Once we reached the city, we parked by the waterfront, and made our way to the Aquarium.  There were a lot of people out and about, and the aquarium was no exception.  We did get to see the feeding of the sea otters and the seals (or sea lions?  I always get them mixed up …), which is always fun.

After the aquarium, we wandered up to Pike’s place market.  And I mean UP.  Unfortunately, it was ridiculously crowded, so we didn’t stick around to do any shopping.  We watched the fish guys holler at each other for awhile, but there wasn’t much throwing going on, so we left.

We stumbled across the BEST chocolate chip cookies ever.  The signage was a little disturbing – it’s a cookie masquerading as a cow-pie in a field – but we took the plunge.  And it was oh so yummy!  And the best part is … they deliver!  I haven’t ordered any yet – they are a tad expensive, especially when you add the shipping in – but I have a feeling I will some day.

Next up was the Ducks tour, but they were sold out.  Never underestimate the draw of the amphibious vehicle tour …

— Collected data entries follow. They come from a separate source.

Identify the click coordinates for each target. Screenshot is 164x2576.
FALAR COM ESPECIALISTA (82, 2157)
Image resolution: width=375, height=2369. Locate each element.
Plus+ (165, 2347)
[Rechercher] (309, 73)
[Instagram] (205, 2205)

So we ended up across the street at the Experience the Music Project/Sci-fi Museum.  Everybody (b2, the husband’s work buddies) kept telling us to hit EMP, but it was actually the sci-fi part that got us in the door.  They have a great exhibit of sci-fi goodies: comic books, star trek props, star wars props, a fan-made borg costume (looked better than a lot of the real stuff, IMO), and an animatronic teenage mutant ninja turtle!

After we were done with that, we hit the EMP.  It was a lot of interactive stuff that we passed on, but I think if we had been in the mood, it would have been a lot of fun to lay down our own tracks and shoot a music video.

After that, we made our way to the airport, turned in the car, and tried to check in.  Except we couldn’t because the ticket counter was closed.  And the auto-checkin machines were turned off.  We were, admittedly, a little early, but if we’d have known we’d be sitting in front of the ticket counter for an hour, we might have laid down some tracks.  Or at least found one last Jack in the Box …

Once we checked in, we went through security.  As is expected when you fly.  It’s the place where you remove your jackets, belts and shoes.  And remove your laptop from it’s case.  And empty the change and keys from your pockets.  And put your 3 oz bottles of liquids and gels in a 1-quart ziploc bag in a bin such that it is visible to the security folks.

I know the drill.  The husband knows the drill.  Everybody who flies out of Dulles knows the drill.  And thus I am spoiled and shocked when I encounter people who do not know the drill.

We were behind one man who had to go through again because he didn’t empty his pockets.  And he GRUMBLED as he put his handfuls of change in a bowl.  Seriously?  Dude, you are walking through a METAL detector.  It detects METAL.  Like that $4 in change you just put in the bowl.  Metal detectors are not new at airports, they were there even before the 9/11 craziness started.  It’s not like they suddenly changed the rules on him.  If he’s flown at all in the last 20 years (that’s when my flying experience started, so I can’t vouch for before that), then he’s been through a metal detector.  Where he’s had to empty his pockets.

We were behind another gentleman who had trouble with the ‘remove your belt’ thing.  He removed his belt, but then proceeded to walk through the metal detector with it IN HIS HANDS.  Um, sir – they asked you to remove it so you could put it in a bin and NOT set off the detector …

And, lastly, a young man who was insistent that if he removed his belt, his pants would fall off.  Which was true, but the TSA gentleman had a suggestion for him:  HOLD ON TO YOUR PANTS until you get your belt back on.  Which he finally did.

Everything else was uneventful, thankfully, and we made it safely back home.